If you have acquired frequent flyer miles in the world of treatment, you are probably familiar with the worlds of Dialectical Behavioral Therapy and 12 Step models like Alcoholics or Narcotics Anonymous. DBT utilizes emotional regulation, mindfulness, and coping skills to address problematic patterns in our thoughts, actions, and relationships. Anyone with some step work under their belt knows this is also a pragmatic description of what the 12 Step Process has provided for almost a century.
12 Step Model
The 12 Step model sums itself up as “a spiritual approach to recovery,” and the old-timey wording of the steps does not represent the cumulative skills therein. Still, the founders of AA were applying what was working to treat alcohol on a peer level. Psychology caught up, and we can now see some of the science behind these peer support methods quantified in DBT.

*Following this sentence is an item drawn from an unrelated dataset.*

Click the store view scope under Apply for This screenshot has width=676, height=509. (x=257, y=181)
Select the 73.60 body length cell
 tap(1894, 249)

Dialectical Behavioral Therapy
In DBT, we see the concept of interpersonal effectiveness, in which we identify unmanageability in how we respond and react to others, then practice skills to improve relationships. These skills are cultivated in the rooms, facilitated by a group atmosphere, sponsorship, and peer network. Each step encourages self-exploration and also carries a “spiritual principle” such as acceptance, responsibility, hope, honesty, and willingness.

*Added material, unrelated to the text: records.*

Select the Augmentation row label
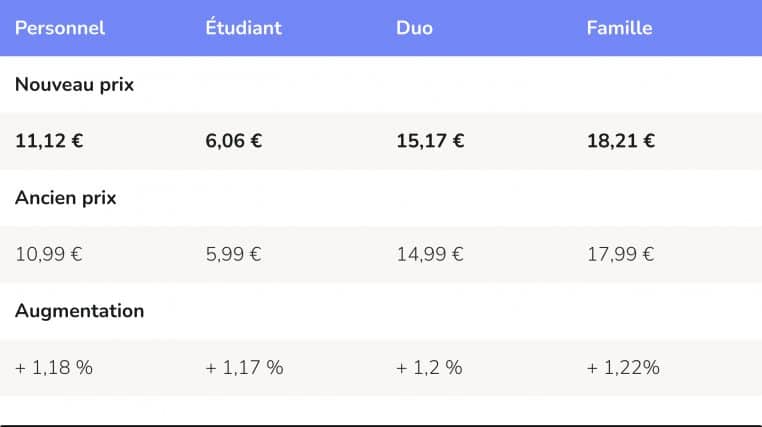762x427 pixels. pos(80,311)
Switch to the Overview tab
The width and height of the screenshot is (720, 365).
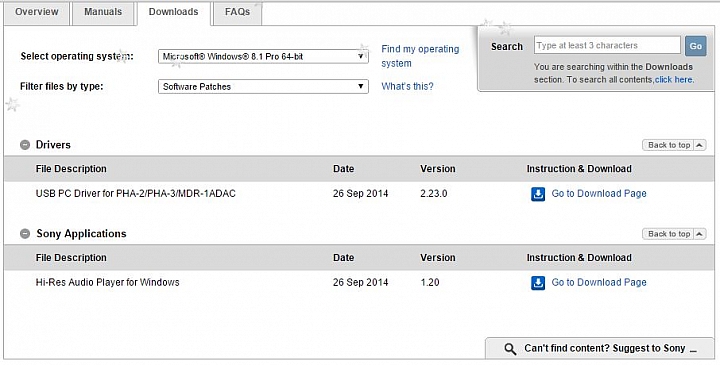(x=37, y=12)
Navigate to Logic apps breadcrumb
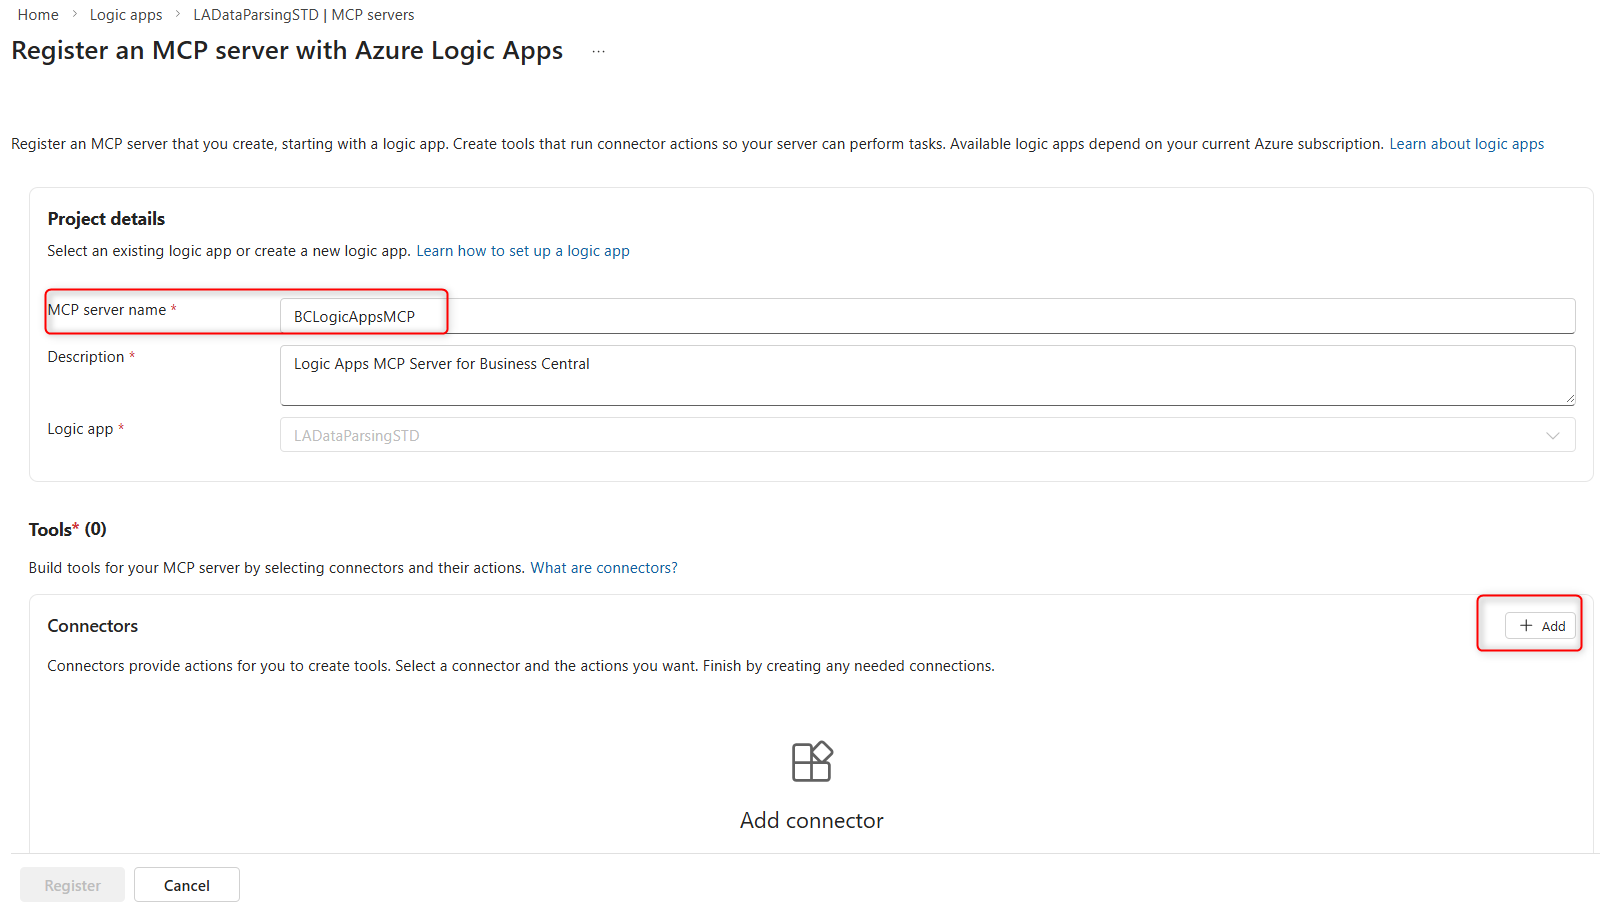1600x917 pixels. point(126,15)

These principles can serve as examples of DBT’s distress tolerance skills. When practiced over time and reinforced by connection to the recovery community, they can strengthen our thought processes and birth coping skills. The mindfulness encouraged in DBT is provided by the self-maintenance and meditation practiced in the later steps. The overall goal of both 12 Step Programs and DBT is to improve our ability to align who we are with who we want to be. Whether we are applying science or spirituality, we get out of these programs what we put into them.